Aim -
Copy the trail forum text below word for word, from "For people that" to "go from here.".

Page text -
** START **

I just finished an AT thru-hike and am ready to start planning my PCT hike for next year. I was ultralight through my whole AT hike. Starting March 5 I had plenty of gear, skill and opportunity to deal with the snow and cold. In fact I was very pleased with how well my kit worked from beginning to end. I of course changed some gear out for the warmer months.

For people that have hiked both what gear changes did you make. I have read Yogi's planning guide but I don't feel like I have enough information to properly plan for the hike with a lightweight philosophy. I am trying to figure out where to go from here.

Two things that come to mind is tent stakes and pack. I used a MLD prophet for the AT. It seems to me that I might want a little more structure in my pack for the water and food weight required on the PCT. Something like a Zpacks Arc maybe? Then Tent stakes. Will titanium pegs work in the desert? Another thing is inflatables, will they last through the desert?

Any information to help me kick off my research would be great. I signed up on the Pct list serve as well.

Thanks

Sean Nordeen
(Miner) - F - M

Locale: SoCAL
PCT vs AT on 07/27/2013 20:03:30 MDT Print View

The main difference between the 2 trails is on the PCT you normally stick with the same gear as you can have cold wet weather at any time. UL was invented on the PCT so going light isn't a problem as long as you properly are prepared and have the experience to deal with what you might encounter. It can rain at any point along the PCT (even in SoCal where the trail can go over 9000ft at times). You can encounter cold weather at any point on the PCT. You often will have below freezing temps at night and people have experienced below 20F temps in the High Sierra and Washington. Snow does happen, even in SoCal in the Spring, the High Sierra in summer, and Washington in late summer/fall. My coldest day hiking before northern Washington in late September was in SoCal in early June just after Wrightwood.

How much water weight you'll have depends on the year. I hiked in a slightly less than normal year and only had to carry 4.5L of water at the most in Socal. I've heard some slow hikers (or very heavy and thus slow hikers) have carried as much as 6L.

** END **

Excerpted data -
** START **

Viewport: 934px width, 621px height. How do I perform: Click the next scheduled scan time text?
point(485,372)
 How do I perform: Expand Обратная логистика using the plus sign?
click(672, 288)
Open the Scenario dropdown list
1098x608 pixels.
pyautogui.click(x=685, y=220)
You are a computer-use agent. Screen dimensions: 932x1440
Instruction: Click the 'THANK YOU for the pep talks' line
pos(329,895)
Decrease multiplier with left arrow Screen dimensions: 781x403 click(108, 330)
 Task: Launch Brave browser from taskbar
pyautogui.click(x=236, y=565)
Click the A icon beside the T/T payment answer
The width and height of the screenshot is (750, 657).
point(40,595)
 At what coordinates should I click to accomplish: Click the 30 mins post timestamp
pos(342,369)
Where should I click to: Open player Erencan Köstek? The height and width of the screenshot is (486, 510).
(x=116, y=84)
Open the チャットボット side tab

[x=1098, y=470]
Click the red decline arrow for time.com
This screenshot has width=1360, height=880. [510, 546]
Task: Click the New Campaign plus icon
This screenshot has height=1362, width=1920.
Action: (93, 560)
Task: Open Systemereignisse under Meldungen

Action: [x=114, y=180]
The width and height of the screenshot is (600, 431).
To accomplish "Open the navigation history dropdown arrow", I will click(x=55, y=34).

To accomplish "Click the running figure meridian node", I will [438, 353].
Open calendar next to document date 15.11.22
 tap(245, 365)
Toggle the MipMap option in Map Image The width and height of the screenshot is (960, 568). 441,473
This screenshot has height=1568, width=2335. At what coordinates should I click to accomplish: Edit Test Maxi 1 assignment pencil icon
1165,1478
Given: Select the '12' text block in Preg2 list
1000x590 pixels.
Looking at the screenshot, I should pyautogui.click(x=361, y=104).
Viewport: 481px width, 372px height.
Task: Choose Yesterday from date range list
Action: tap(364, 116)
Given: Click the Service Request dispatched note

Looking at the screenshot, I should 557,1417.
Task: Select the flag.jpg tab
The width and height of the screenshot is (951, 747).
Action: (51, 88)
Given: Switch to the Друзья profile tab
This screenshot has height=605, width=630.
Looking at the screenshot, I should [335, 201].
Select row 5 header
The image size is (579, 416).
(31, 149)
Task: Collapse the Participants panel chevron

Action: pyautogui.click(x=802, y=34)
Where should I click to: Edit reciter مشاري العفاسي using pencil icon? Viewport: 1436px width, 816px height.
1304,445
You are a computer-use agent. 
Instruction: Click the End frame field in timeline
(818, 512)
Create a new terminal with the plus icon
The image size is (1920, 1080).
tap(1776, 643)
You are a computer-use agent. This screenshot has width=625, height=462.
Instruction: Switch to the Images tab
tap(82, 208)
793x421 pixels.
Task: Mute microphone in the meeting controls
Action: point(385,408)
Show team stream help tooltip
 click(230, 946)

** END **

Written answer -
For people that have hiked both what gear changes did you make. I have read Yogi's planning guide but I don't feel like I have enough information to properly plan for the hike with a lightweight philosophy. I am trying to figure out where to go from here.